Миссис Гослинг нежно улыбнулась ему. — Ну, надеюсь, до этого не дойдет. Китай далеко.
— Кажется, и в России был один случай заболевания. — Гослинг не прочь был развить эту тему: не мешает иной раз припугнуть женщин перспективой истребления мужчин, а то они не всегда помнят, что без мужчин им не прожить.
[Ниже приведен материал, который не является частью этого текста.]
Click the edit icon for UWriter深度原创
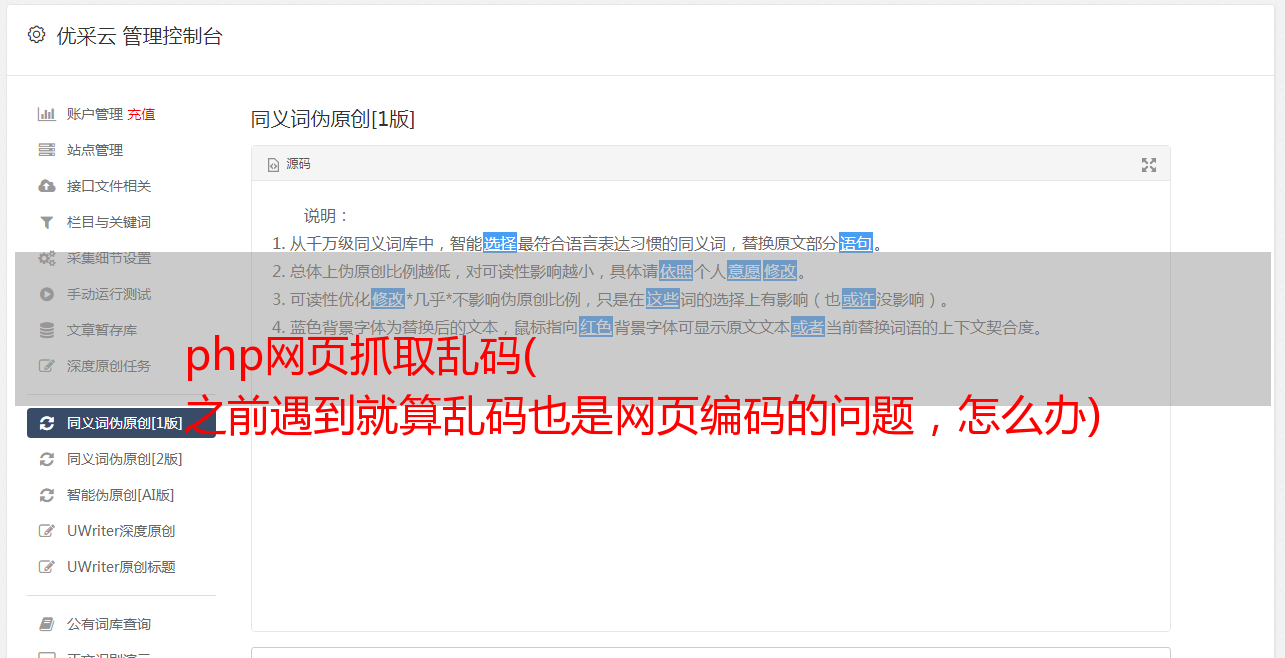Image resolution: width=1285 pixels, height=658 pixels. click(46, 531)
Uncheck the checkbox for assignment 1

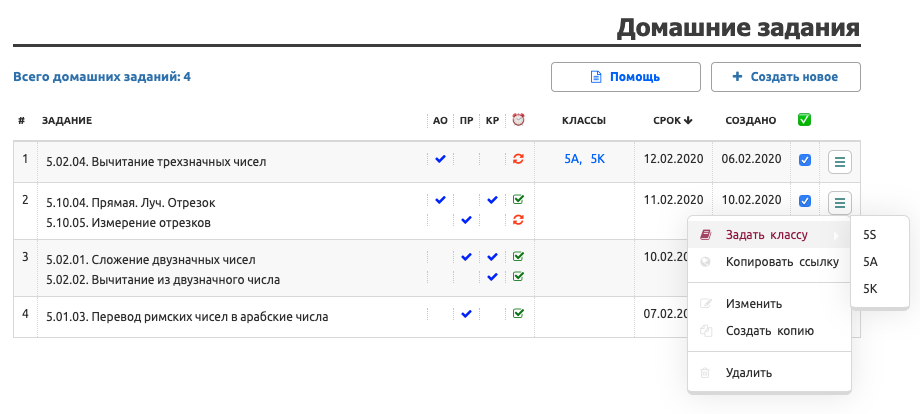pyautogui.click(x=805, y=160)
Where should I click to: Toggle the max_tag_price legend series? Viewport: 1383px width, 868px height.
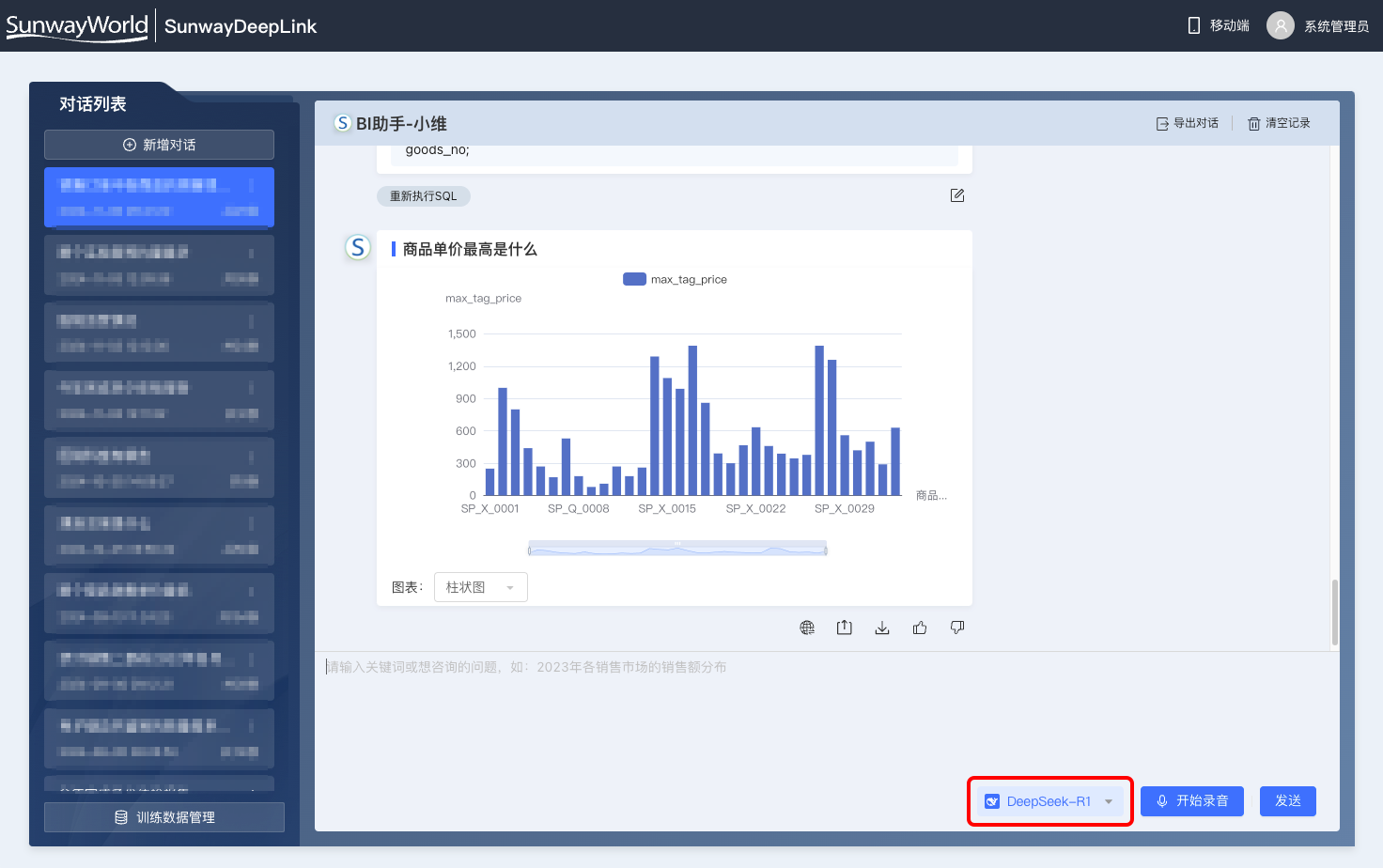(676, 279)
Миссис Гослинг незаметно зевнула. Она всячески старалась угодить мужу, но разговор наскучил ей. Она была практическая женщина, весь день работавшая, чтобы держать дом в чистоте, дочери ей в этом очень мало помогали, а она только о том и мечтала, чтобы дочери ее в жизни устроились приблизительно так же, как она сама.
Милли и Бланш опять ушли в свои расчеты.
— В России? Подумайте! — сказала миссис Гослинг, чтобы что-нибудь сказать.
— Да. В Москве. Заболевший — служащий Сибирской железной дороги. ‘Как только было констатировано, что это — новая болезнь’, — читал Гослинг из ‘Evening News’, больного тотчас же перевезли в госпиталь для заразных и совершенно изолировали. Через два часа он умер. Принимаются усиленные меры к предотвращению возможности распространения заразы’.
— А он был женатый? — поинтересовалась миссис Гослинг.
— Не сказано. Но дело не в этом, а в том, что, раз эта эпидемия занесена в Европу, кто ее знает, где она остановится.
— Ну, уж об этом позаботятся, можешь быть спокоен, — сказала миссис Гослинг, с несокрушимой верой в научные ресурсы цивилизации. — Там ведь даже сказано про это — там, откуда ты читал.
Но Гослинг стоял на своем. — Возможно. Но представь себе, что эта болезнь появилась в Лондоне, и половина мужчин не работает — как ты думаешь, что было бы с вами, женщинами?
Мисс Гослинг совершенно неспособна была к разрешению таких отвлеченных задач. — Ну, разумеется, — ответила она, — все знают, что женщине не обойтись без мужчины.
— Ага! Вот видишь. Вот то-то и оно, — торжествовал Гослинг. — И вы, девочки, не забывайте этого.
Милли хихикнула, а Бланш сказала: — Хорошо, папочка, не забудем.
‘Девочки’ снова занялись своими вычислениями: они теперь вычеркивали все, что не было ‘безусловно необходимым’. На бумаге пять фунтов оказывались суммой очень маленькой.
Гослинг снова углубился в газету, которая скоро выпала у него из рук. Жена его подняла голову над шитьем и многозначительно приложила палец к губам. Бланш и Милли понизили голоса до шепота: глава семьи, работник и добытчик предался послеобеденному отдыху, оберегаемый подвластными ему и подопечными женщинами.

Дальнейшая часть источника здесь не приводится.